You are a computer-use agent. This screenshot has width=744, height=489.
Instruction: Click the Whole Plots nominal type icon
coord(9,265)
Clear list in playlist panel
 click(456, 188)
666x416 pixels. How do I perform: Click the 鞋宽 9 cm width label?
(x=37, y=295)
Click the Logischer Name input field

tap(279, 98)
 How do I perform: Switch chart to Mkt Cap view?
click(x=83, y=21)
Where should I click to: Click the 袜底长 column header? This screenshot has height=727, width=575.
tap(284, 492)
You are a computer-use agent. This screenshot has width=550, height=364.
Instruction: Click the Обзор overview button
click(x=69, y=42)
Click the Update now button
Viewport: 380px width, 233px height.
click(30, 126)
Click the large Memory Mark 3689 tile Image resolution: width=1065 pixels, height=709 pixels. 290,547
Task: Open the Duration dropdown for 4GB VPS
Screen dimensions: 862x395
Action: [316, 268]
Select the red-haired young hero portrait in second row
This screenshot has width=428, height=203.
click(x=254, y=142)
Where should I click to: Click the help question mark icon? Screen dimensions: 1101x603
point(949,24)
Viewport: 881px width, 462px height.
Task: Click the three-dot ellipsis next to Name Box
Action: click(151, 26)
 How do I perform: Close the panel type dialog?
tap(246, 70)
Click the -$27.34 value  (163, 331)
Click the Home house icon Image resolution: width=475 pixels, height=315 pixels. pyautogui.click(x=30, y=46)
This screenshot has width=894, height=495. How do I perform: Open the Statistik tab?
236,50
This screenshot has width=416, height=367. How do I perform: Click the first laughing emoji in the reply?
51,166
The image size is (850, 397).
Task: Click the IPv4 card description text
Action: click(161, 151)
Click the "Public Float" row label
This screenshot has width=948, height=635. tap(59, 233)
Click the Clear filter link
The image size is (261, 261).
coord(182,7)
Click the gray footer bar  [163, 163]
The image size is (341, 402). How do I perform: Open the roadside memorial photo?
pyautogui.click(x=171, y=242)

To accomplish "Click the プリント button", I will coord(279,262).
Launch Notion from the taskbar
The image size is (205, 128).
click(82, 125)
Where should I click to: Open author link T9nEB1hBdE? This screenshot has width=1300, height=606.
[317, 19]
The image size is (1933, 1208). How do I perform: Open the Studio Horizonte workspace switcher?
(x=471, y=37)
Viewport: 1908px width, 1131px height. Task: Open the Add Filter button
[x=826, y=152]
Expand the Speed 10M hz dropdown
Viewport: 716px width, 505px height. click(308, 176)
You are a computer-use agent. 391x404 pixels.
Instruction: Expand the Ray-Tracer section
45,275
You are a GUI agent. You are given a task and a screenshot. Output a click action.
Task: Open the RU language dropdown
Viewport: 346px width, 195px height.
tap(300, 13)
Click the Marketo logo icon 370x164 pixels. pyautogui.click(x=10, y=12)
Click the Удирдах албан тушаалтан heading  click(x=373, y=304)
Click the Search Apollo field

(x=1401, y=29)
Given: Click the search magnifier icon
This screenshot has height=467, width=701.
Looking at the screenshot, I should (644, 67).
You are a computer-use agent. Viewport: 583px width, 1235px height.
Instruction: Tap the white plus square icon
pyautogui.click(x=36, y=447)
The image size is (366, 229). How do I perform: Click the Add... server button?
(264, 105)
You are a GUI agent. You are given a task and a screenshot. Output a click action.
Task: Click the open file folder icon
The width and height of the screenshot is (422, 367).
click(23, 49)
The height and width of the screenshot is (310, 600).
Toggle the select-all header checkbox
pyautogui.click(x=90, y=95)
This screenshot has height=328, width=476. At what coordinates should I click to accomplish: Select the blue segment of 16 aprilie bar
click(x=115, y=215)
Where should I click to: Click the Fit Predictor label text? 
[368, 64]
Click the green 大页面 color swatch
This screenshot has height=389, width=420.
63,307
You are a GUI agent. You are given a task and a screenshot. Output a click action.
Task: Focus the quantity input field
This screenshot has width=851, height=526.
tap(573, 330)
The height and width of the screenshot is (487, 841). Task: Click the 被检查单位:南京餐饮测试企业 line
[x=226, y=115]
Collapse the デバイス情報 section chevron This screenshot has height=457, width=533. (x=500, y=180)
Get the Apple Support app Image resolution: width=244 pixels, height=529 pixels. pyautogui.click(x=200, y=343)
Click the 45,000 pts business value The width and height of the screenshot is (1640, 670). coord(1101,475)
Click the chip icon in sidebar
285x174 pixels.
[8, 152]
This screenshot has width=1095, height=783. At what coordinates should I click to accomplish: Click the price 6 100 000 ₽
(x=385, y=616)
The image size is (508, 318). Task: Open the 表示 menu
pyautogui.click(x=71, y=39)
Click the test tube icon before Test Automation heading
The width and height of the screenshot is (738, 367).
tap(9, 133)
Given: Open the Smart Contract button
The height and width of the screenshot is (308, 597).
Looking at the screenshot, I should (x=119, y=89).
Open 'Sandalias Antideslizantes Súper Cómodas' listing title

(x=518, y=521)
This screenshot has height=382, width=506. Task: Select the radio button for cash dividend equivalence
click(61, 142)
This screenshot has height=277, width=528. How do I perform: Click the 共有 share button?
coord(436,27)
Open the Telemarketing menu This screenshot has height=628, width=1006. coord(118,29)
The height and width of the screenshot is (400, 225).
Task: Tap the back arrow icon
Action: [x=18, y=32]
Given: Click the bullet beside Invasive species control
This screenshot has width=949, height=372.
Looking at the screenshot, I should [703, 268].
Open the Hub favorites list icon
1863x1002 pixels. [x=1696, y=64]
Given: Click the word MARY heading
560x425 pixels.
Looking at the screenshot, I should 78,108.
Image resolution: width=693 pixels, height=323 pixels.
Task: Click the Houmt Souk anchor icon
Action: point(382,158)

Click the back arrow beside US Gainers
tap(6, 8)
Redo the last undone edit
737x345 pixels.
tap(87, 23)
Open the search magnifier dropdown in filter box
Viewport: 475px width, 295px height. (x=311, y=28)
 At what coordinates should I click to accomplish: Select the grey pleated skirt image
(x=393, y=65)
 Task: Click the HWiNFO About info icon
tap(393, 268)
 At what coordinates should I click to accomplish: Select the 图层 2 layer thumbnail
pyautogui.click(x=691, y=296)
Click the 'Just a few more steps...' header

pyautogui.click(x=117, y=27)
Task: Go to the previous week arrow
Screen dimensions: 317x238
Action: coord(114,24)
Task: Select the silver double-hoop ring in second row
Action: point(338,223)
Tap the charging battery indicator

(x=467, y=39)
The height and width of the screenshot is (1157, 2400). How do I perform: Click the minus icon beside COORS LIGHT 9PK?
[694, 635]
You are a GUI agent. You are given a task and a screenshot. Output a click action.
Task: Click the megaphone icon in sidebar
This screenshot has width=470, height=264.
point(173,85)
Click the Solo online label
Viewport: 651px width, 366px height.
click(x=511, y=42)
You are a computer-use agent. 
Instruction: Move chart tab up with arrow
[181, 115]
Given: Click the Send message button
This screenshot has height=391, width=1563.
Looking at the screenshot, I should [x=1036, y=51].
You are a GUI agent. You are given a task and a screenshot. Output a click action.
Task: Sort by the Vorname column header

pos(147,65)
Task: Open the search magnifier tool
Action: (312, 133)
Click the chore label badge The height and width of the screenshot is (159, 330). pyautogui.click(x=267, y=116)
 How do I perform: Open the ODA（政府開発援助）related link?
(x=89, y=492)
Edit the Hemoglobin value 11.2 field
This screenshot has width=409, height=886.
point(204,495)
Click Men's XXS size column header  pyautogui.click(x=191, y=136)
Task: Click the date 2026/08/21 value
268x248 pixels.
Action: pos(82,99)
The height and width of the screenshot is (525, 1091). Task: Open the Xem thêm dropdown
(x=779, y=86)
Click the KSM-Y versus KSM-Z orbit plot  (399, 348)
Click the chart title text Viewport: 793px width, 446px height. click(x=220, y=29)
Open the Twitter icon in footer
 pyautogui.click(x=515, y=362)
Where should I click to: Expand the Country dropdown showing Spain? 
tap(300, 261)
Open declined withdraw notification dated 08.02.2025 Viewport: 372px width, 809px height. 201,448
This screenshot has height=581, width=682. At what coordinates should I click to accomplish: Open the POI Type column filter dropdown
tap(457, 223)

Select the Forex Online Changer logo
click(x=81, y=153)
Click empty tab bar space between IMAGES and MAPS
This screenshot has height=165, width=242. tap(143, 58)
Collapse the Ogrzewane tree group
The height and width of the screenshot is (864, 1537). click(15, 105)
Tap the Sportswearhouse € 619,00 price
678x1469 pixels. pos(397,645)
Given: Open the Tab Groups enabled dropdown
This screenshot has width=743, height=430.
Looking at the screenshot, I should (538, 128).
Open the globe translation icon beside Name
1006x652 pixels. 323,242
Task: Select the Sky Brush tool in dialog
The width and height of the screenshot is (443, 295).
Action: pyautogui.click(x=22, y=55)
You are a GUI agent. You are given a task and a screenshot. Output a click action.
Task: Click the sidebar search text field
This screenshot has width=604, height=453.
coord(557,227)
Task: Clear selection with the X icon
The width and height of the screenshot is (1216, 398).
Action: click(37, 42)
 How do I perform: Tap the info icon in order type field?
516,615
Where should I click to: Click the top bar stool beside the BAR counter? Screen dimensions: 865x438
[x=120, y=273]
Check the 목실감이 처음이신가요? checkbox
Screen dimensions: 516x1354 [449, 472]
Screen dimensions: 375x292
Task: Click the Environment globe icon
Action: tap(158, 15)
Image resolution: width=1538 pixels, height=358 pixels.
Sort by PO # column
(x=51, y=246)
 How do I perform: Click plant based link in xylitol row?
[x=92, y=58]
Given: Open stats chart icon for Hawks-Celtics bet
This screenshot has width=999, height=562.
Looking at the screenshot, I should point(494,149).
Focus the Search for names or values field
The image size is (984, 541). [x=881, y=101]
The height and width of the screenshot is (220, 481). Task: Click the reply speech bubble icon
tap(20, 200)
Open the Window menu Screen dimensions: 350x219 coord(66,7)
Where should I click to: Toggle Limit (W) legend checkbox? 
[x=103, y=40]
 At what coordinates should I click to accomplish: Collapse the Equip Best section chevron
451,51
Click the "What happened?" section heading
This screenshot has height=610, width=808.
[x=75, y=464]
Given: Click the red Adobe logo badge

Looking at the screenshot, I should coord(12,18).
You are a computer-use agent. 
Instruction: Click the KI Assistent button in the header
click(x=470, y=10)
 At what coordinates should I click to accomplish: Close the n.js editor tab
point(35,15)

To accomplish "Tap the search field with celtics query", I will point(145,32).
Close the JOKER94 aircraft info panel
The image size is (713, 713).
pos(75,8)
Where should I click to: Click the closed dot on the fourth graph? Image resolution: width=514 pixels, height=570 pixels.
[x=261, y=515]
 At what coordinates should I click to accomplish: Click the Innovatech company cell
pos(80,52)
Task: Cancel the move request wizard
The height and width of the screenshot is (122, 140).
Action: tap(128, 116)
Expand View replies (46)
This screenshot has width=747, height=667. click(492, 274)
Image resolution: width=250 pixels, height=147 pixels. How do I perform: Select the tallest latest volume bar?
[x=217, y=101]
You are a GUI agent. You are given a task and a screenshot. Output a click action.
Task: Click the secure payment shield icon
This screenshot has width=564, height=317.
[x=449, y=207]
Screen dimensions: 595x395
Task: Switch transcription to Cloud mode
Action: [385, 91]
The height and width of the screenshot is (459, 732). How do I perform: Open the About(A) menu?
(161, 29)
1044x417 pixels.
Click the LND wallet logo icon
○ ○ ○ ○ ○ ○ ○
## WHAT IS EXPECTED
Set down precisely the lines above between the line holding "Instruction: Tap the white plus square icon" and the line holding "Click the green 大页面 color swatch", inclusive, and nothing beyond them.

## RESPONSE
Instruction: Tap the white plus square icon
pyautogui.click(x=36, y=447)
The image size is (366, 229). How do I perform: Click the Add... server button?
(264, 105)
You are a GUI agent. You are given a task and a screenshot. Output a click action.
Task: Click the open file folder icon
The width and height of the screenshot is (422, 367).
click(23, 49)
The height and width of the screenshot is (310, 600).
Toggle the select-all header checkbox
pyautogui.click(x=90, y=95)
This screenshot has height=328, width=476. At what coordinates should I click to accomplish: Select the blue segment of 16 aprilie bar
click(x=115, y=215)
Where should I click to: Click the Fit Predictor label text? 
[368, 64]
Click the green 大页面 color swatch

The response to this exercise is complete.